(TASK ITEM) Which lines of the entries contain the string "will"? Copy each of them.

(DATASET RECORDS)
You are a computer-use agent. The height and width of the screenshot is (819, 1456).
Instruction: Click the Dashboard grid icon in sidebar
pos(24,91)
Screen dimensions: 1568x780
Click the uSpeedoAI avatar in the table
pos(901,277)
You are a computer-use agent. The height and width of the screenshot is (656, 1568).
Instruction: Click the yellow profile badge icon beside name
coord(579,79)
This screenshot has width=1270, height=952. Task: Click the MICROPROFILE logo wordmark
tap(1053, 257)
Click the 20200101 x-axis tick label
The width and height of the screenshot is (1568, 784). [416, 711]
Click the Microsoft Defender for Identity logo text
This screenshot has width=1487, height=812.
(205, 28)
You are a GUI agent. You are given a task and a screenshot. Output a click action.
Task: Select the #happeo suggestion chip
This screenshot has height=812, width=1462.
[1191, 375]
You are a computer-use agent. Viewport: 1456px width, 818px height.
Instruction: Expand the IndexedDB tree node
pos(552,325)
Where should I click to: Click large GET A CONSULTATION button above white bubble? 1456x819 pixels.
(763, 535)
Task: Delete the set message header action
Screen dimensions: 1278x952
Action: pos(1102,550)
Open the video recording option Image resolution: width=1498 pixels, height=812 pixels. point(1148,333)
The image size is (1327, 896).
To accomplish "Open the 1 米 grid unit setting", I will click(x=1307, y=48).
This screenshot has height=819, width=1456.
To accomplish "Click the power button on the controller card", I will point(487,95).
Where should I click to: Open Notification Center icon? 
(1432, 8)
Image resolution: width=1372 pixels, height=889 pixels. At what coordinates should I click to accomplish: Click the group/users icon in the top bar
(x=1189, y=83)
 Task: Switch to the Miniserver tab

(EXERCISE SOLUTION)
To accomplish "Open the 1 米 grid unit setting", I will click(x=1307, y=48).
To accomplish "Click the power button on the controller card", I will point(487,95).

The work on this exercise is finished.